Mehr Mitarbeiter in weniger hessischen Apotheken

(Offenbach am Main, 03. Januar 2018) Zum Ende des Jahres 2016 waren in hessischen Apotheken 11.578 Mitarbeiter (2015: 11.313)  beschäftigt. Damit hält der Anstieg der Beschäftigung in den Apotheken an, während deren Zahl seit Jahren konstant sinkt. Durchschnittlich beschäftigte vor einem Jahr jede der 1.502 Apotheken (2015: 1.518)  knapp acht Mitarbeiter. Der Hessische Apothekerverbandes betont, wie wichtig die Apotheken damit als regionale Arbeitgeber insbesondere in ländlichen Gebieten sind.

Jürgen Schneider, Geschäftsführer des Hessischen Apothekerverbandes, weiß: „Die Apotheken bieten als innovative Versorgungsunternehmen hoch qualifizierte und sichere Arbeitsplätze, nicht nur für approbierte Apotheker.“ Von ihnen gab es in 2016 4.322 (2015: 4.254) in hessischen Apotheken.

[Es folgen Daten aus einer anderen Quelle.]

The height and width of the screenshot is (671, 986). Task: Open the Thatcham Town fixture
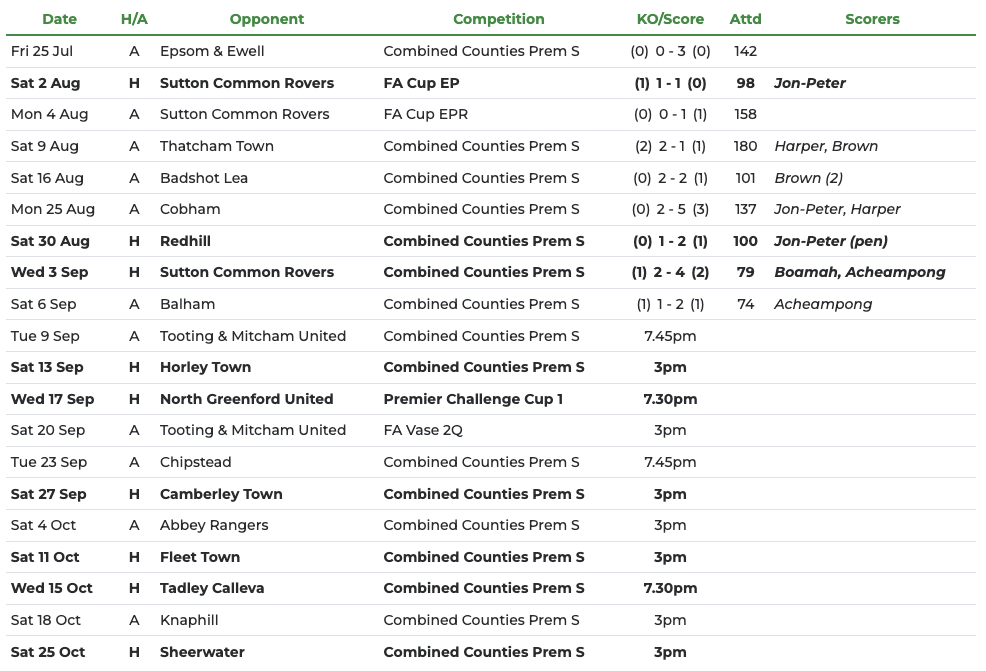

Unterstützt wurden sie von 4.689 pharmazeutisch-technische Assistenten (2015: 4.531) und mehr als 2.567 pharmazeutisch-kaufmännischen Assistenten (2015: 2.528). Zudem engagieren sich die Apotheken stärker in der Ausbildung und stellten 432 Ausbildungsplätze für pharmazeutisch-kaufmännische Assistenten (2015: 384) zur Verfügung.

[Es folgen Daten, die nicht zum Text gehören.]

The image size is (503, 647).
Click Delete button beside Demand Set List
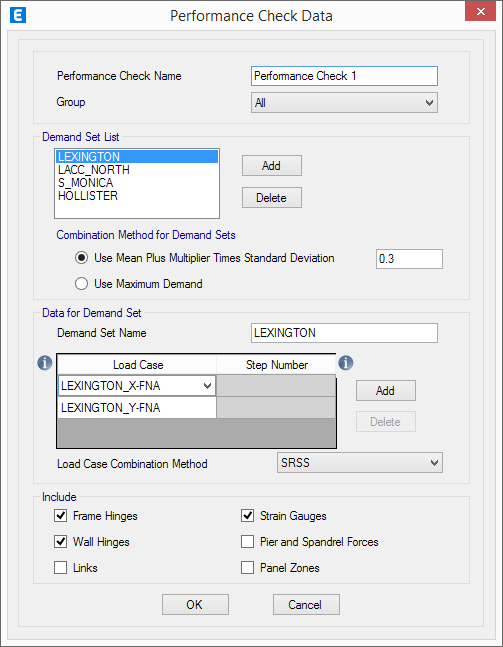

Pro 100.000 Einwohner gibt es 24 Apotheken in Hessen. Die Apothekendichte liegt damit erstmals unter dem bundesdeutschen Durchschnitt von 25 Apotheken je 100.000 Einwohnern. Europaweit gibt es durchschnittlich deutlich mehr Apotheken. Im EU-Durchschnitt versorgen 31 Apotheken 100.000 Einwohner.